[begin Supplied text]
I have edited my issue to add images to explain the issue more clearly.
Are there any suggestions for the issue yet? @etal

Where is "example.phy from? Can you share the file as without it we can't repeat your example.

Yeah sure, I can provide the sequence text file in FASTA format. The "example.phy" is the MSA file in "phylip" format for the data using clustalw.
Here is the sequence file;
example.txt

and here is the "example.phy" file in simple text format which can be used for testing; (since ".phy" file was not supported so earlier I had to upload it in pdf form, but now I have uploaded it in text file format but now the text file will have to be with ".phy" extension to be tested with script.)
example.txt

Thanks.

Have you looked to see if all the bootstrap values are there if if saved to a tree file (e.g. Newick format, or PhyloXML)? Either look at the files, or try opening them in a tool like FigTree. This should tell you if the problem is in the data, or the drawing.

Alright, I am trying to check it this way. I will tell you once the results are generated.
Meanwhile , I want to discuss that
there is one more issue with this Phylo.draw function, if the data is too large, then the drawn tree looks disaster.
As like this;

The size of the window remains fixed no matter how larger the data becomes for display. Are'nt there any way for making the window size scrollable according to data file size , so that it gives a good display?

I think you would need to look at enhancing the Bio.Phylo code if you wanted more flexibility.

I practice I would use the Biopython code for large scale automation (e.g. generating hundreds of trees and images), but when I wanted to prepare a single image for publication I would like use a dedicated package like http://tree.bio.ed.ac.uk/software/figtree/ (which can help with things like colour coding).

Can't the axes sizes be made flexible for "draw()" function.?

Yes in principle, although it is less clear how best to extend the API for flexibility and ease of use (more and more optional arguments for things like image size and font size could become unwieldy). If you worked on this you'd be in a position to suggest something, but it would down to @etal to review it.

The things is I can't do like, first generating a tree and then go to some tool to display it. This is the reason I wanted your help to suggest me how can I enhance the window axes for display so that it becomes scrollable if the file data size is larger.
[end Supplied text]
[begin Provided data]
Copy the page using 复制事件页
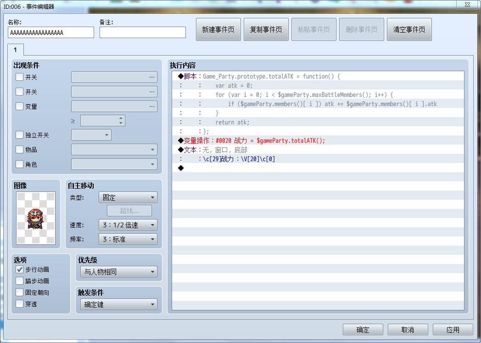The image size is (481, 343). tap(266, 29)
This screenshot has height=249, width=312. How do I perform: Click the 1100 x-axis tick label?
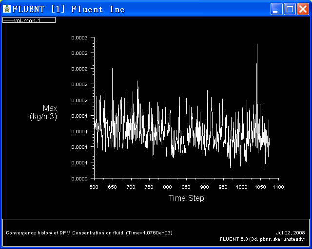click(278, 187)
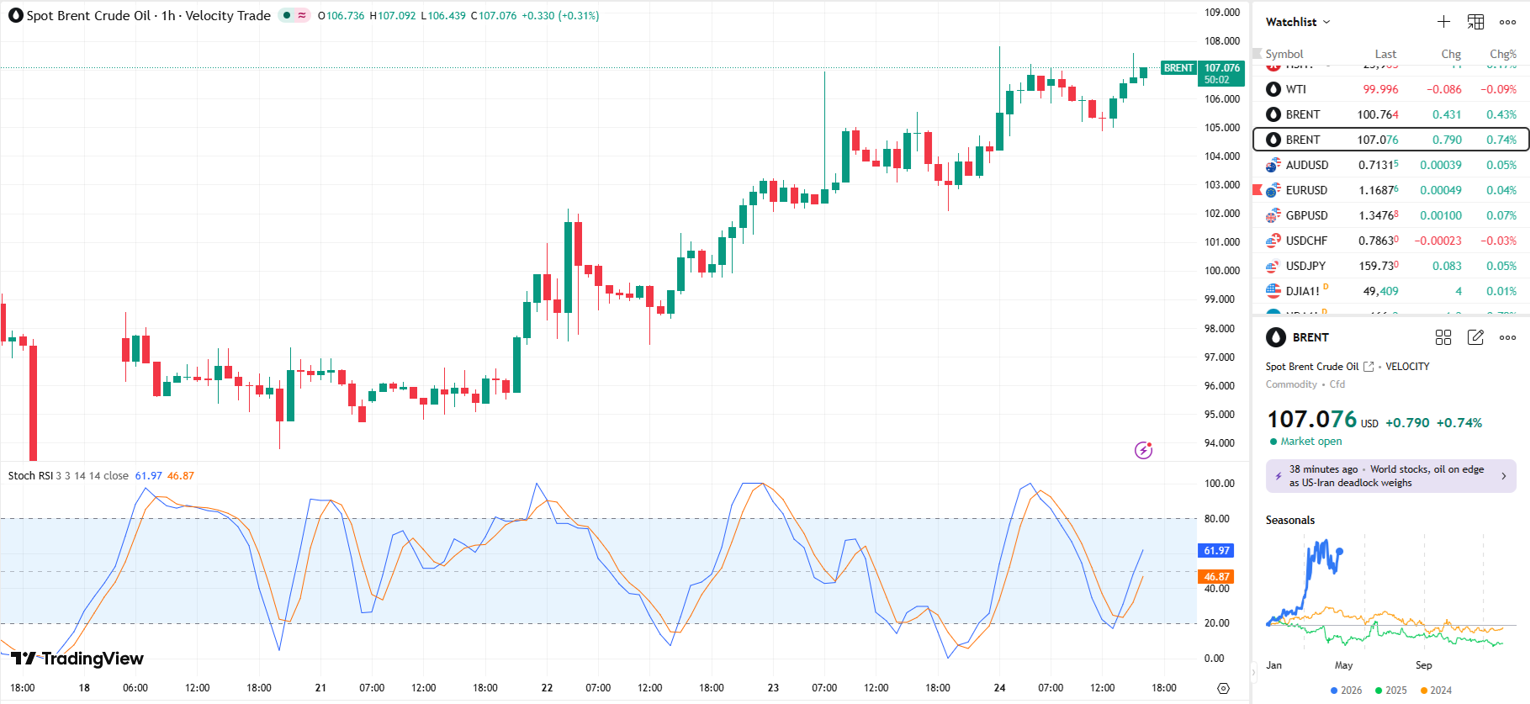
[end Provided data]
__Work to complete__
In the thread about drawing Biopython trees, what format is the "example.phy" file in? The listing isn't needed for this.

__Finished task__
It is an MSA file in "phylip" format, made using clustalw.